> _Data to process_:
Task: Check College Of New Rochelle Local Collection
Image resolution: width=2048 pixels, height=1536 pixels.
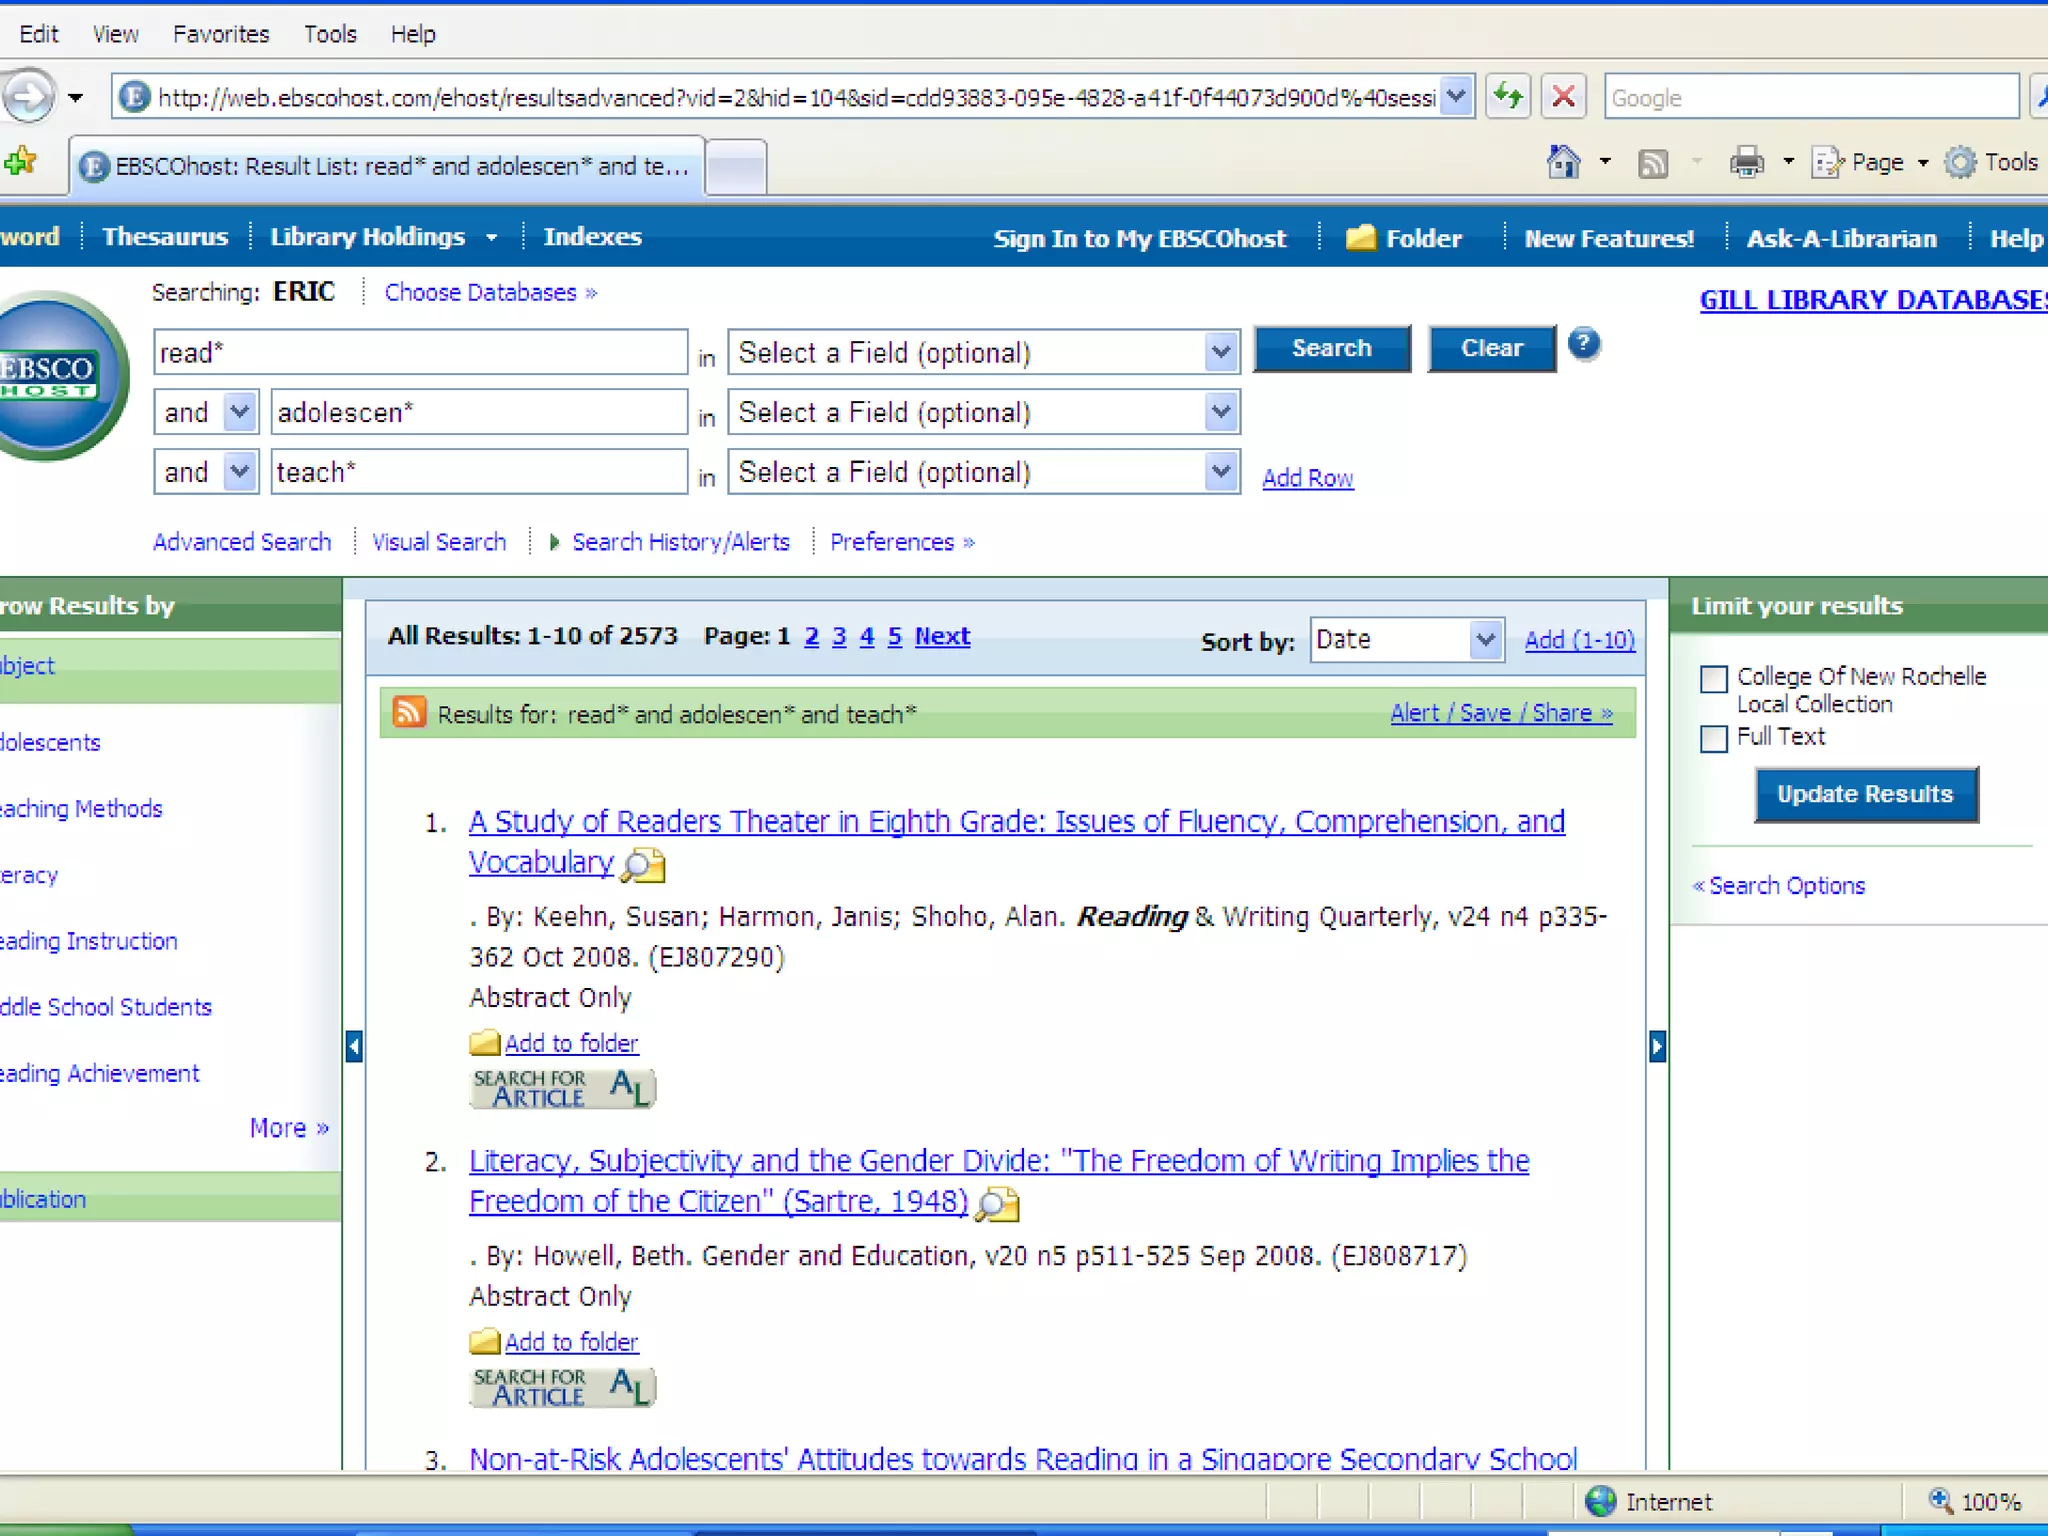Action: click(1713, 679)
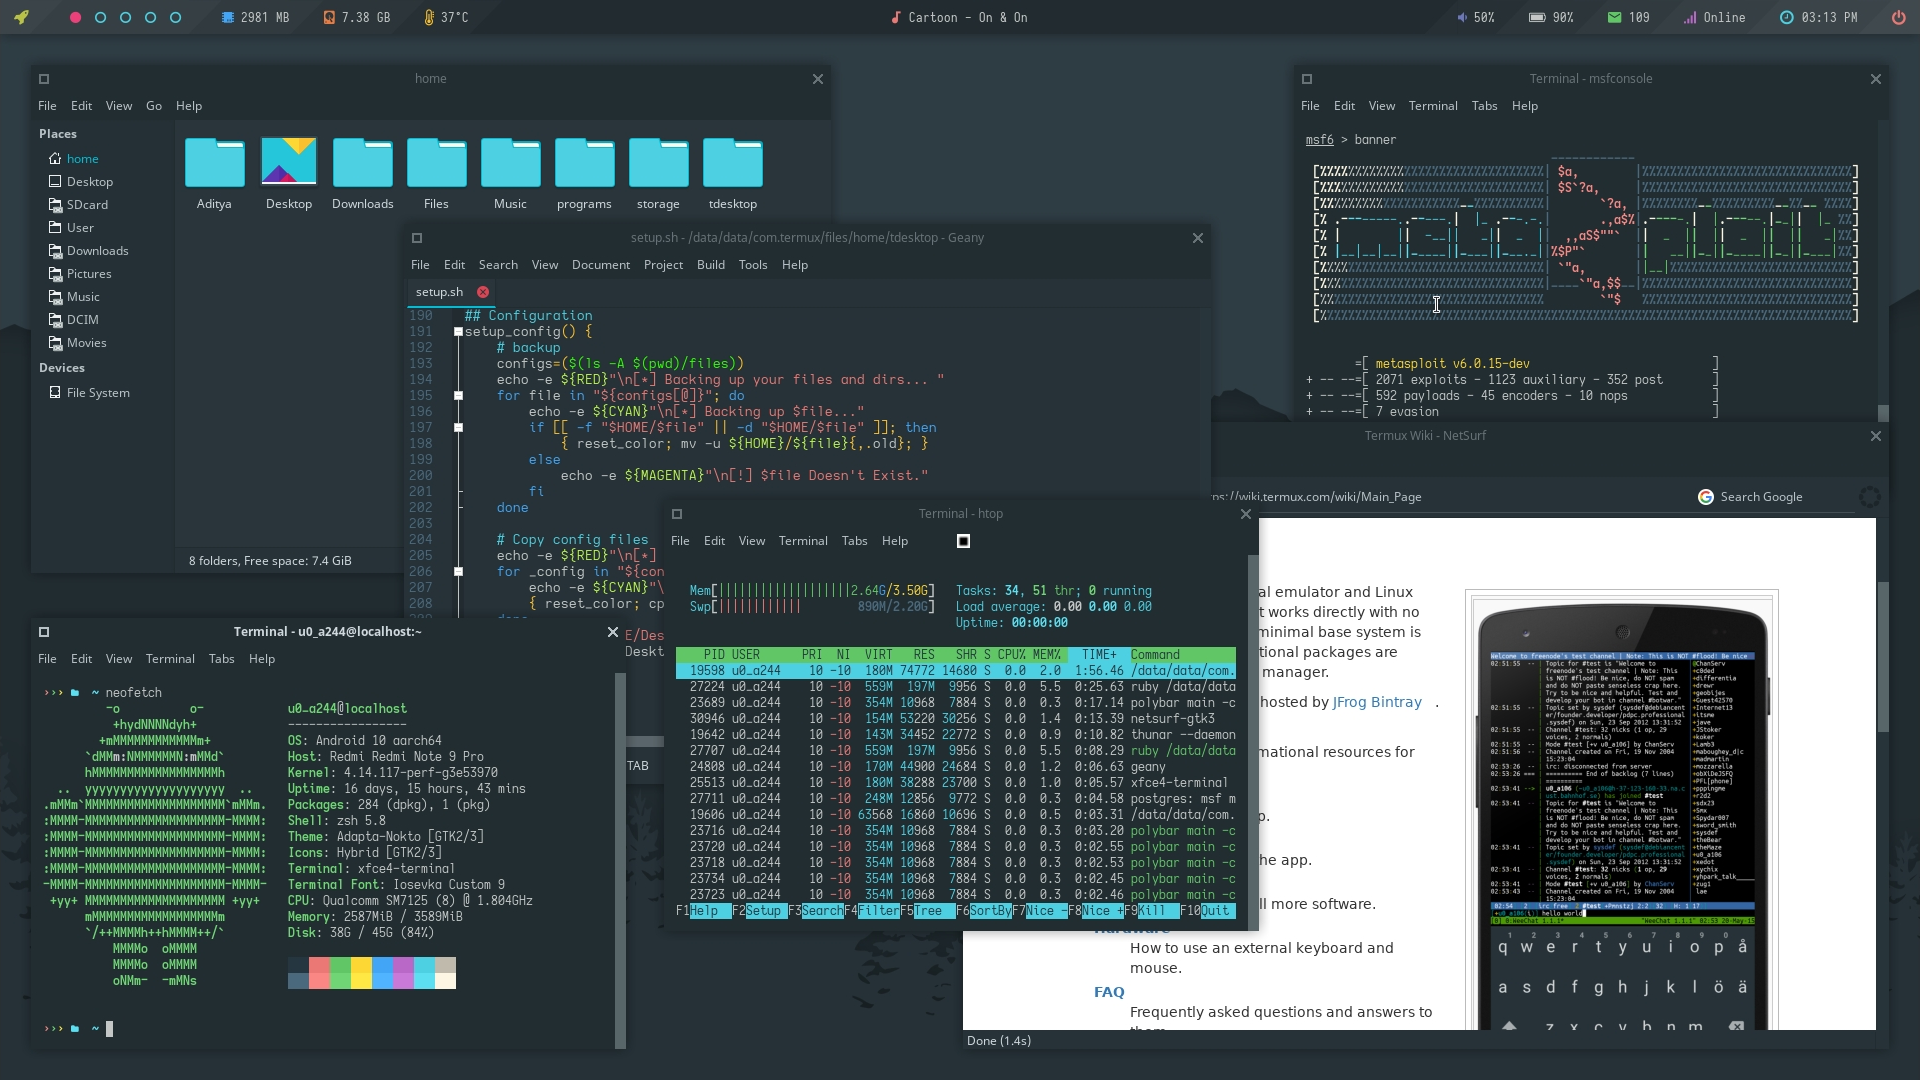This screenshot has width=1920, height=1080.
Task: Click the Google icon in the NetSurf search bar
Action: pyautogui.click(x=1706, y=497)
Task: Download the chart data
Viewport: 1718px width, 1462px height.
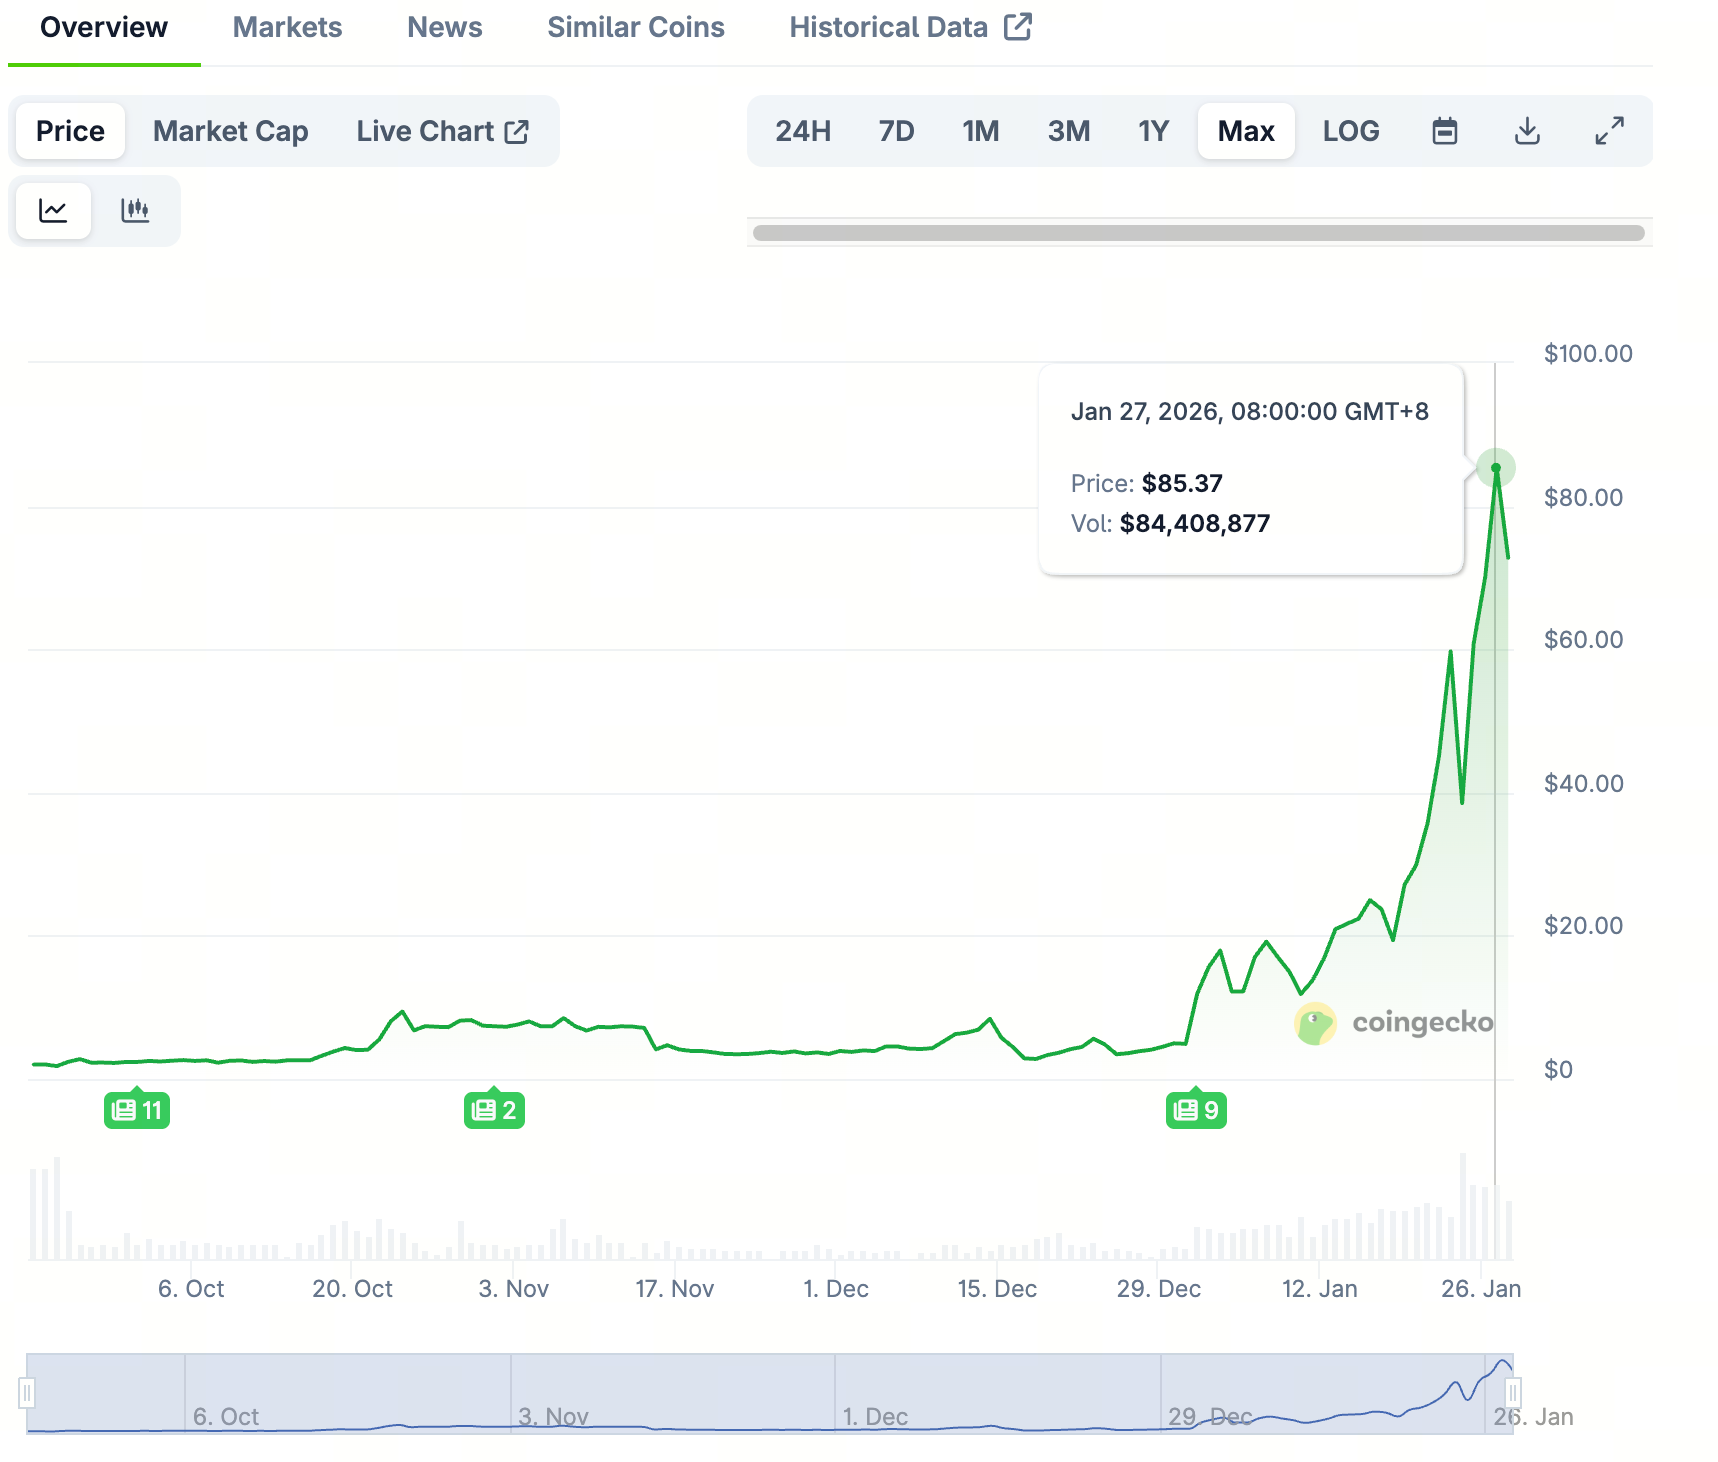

> _Task prompt_: In your answer, set down the full listing word for word and include no pictures.

> _Answer below_:
Task: Check College Of New Rochelle Local Collection
Image resolution: width=2048 pixels, height=1536 pixels.
Action: click(1713, 679)
This screenshot has width=1920, height=1080.
Task: Click the Google icon in the NetSurf search bar
Action: pyautogui.click(x=1706, y=497)
Task: Download the chart data
Viewport: 1718px width, 1462px height.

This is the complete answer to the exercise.